WHAT TO PRODUCE: Repeat verbatim, and only, the lines of the data below, beginning at the line that contains "About Us (57, 1990)" and stopping after the line that contains "[Telegram social link] (141, 1010)".

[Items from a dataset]
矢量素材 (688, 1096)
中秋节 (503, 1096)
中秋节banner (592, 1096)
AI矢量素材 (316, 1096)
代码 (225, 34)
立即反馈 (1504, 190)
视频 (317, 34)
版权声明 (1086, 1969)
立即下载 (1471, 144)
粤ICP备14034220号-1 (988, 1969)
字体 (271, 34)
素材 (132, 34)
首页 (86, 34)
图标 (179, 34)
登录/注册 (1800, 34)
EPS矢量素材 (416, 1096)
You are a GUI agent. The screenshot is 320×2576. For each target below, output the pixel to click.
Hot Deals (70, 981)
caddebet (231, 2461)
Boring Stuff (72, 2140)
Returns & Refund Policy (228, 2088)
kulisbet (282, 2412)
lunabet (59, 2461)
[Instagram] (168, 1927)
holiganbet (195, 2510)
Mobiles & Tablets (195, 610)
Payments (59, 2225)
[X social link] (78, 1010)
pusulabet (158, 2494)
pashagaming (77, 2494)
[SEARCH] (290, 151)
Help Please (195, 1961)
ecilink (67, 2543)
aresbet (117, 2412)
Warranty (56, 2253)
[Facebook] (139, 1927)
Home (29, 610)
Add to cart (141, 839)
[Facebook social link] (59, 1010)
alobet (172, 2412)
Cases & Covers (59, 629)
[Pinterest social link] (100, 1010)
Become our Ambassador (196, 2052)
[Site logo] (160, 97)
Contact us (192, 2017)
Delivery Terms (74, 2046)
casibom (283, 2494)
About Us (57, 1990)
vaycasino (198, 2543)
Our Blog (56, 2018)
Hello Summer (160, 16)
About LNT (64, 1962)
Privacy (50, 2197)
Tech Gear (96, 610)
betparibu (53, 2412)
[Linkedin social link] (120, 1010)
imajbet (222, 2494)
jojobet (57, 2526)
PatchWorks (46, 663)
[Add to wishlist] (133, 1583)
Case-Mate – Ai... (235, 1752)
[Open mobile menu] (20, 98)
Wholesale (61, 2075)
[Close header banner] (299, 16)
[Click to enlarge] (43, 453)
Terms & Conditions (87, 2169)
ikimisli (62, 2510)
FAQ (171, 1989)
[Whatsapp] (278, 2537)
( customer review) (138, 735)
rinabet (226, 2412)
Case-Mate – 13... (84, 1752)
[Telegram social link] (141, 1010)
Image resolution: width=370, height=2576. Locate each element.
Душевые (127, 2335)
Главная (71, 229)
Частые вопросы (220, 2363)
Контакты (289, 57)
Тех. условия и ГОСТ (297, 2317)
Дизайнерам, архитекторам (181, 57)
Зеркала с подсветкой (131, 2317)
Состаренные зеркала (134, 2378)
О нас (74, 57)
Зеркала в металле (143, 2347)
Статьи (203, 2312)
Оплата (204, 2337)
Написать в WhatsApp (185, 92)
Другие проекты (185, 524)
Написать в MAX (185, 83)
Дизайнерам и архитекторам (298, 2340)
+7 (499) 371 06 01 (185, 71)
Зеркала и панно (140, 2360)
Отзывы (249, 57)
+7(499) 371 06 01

EXERCISE ANSWER:
About Us (57, 1990)
vaycasino (198, 2543)
Our Blog (56, 2018)
Hello Summer (160, 16)
About LNT (64, 1962)
Privacy (50, 2197)
Tech Gear (96, 610)
betparibu (53, 2412)
[Linkedin social link] (120, 1010)
imajbet (222, 2494)
jojobet (57, 2526)
PatchWorks (46, 663)
[Add to wishlist] (133, 1583)
Case-Mate – Ai... (235, 1752)
[Open mobile menu] (20, 98)
Wholesale (61, 2075)
[Close header banner] (299, 16)
[Click to enlarge] (43, 453)
Terms & Conditions (87, 2169)
ikimisli (62, 2510)
FAQ (171, 1989)
[Whatsapp] (278, 2537)
( customer review) (138, 735)
rinabet (226, 2412)
Case-Mate – 13... (84, 1752)
[Telegram social link] (141, 1010)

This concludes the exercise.